Stress urinary incontinence is involuntary urine leakage on coughing or exertion. The trials reviewed compared duloxetine against dummy placebo tablets and also pelvic floor muscle training in women with predominantly stress urinary incontinence. Duloxetine reduced the frequency of episodes of incontinence and improved quality of life scores. However, it had little impact on the numbers cured and commonly had side effects, especially nausea. More studies comparing a serotonin and noradrenaline reuptake inhibitor with placebo and surgery are required, especially if conducted independently of pharmaceutical companies.
The available evidence suggests that duloxetine treatment can significantly improve the quality of life of patients with stress urinary incontinence, but it is unclear whether or not benefits are sustainable. Adverse effects are common but not serious. About one in three participants allocated duloxetine reported adverse effects (most commonly nausea) related to treatment, and about one in eight allocated duloxetine stopped treatment as a consequence.
To date, standard recommendations for the management of stress urinary incontinence (SUI) would be either pelvic floor muscle training (PFMT) or surgery. A new form of drug treatment with a serotonin-noradrenaline reuptake inhibitor (SNRI), duloxetine, may now have a place in treatment of this condition.
To determine whether a SNRI is better than placebo (or no treatment, other pharmacological and non-pharmacological therapies, or surgery) in the treatment of women with SUI, or mixed urinary incontinence that includes stress incontinence (MUI), or both and which doses should be used.
We searched the Cochrane Incontinence Group Specialised Register (searched 5th March 2007), CENTRAL (The Cochrane Library 2006, Issue 4), MEDLINE (January 1966 to January 2007), MEDLINE In-Process & Other Non-Indexed Citations (7 February 2007) and the reference lists of relevant articles.
All randomised or quasi-randomised controlled trials of treatment for SUI or MUI, in which at least one management arm involved a SNRI.
Two authors evaluated the trials for appropriateness for inclusion and methodological quality. Three authors performed the data extraction using predetermined criteria. Analyses were performed using the Cochrane Review Manager software, RevMan.

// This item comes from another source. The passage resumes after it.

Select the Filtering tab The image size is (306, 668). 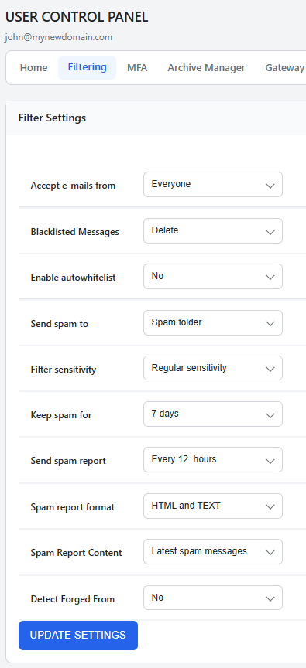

Ten randomised trials were included, involving 3944 adults with predominantly SUI, randomised to receive duloxetine or placebo and/ or PFMT. All arms in individual trials were comparable for various baseline characteristics. Treatment duration was between three weeks and 12 weeks.
Duloxetine was significantly better than placebo in terms of improving patients' quality of life (weighted mean difference 5.26, 95% confidence interval 3.84 to 6.68. P less than 0.00001) and perception of improvement. Individual studies demonstrated a significant reduction in the Incontinence Episode Frequency (IEF) by approximately 50% during treatment with duloxetine. With regard to objective cure, however, meta-analysis of stress pad test and 24 hour pad weight change failed to demonstrate a benefit for duloxetine over placebo though data were relatively few. Subjective cure favoured duloxetine, albeit with a small effect size (3%). One trial suggested that duloxetine was better than pelvic floor muscle training alone in reducing IEF (P less than 0.05) based on median percentage decrease in IEF per week. Although significant side effects were commonly associated with duloxetine, they were reported as acceptable.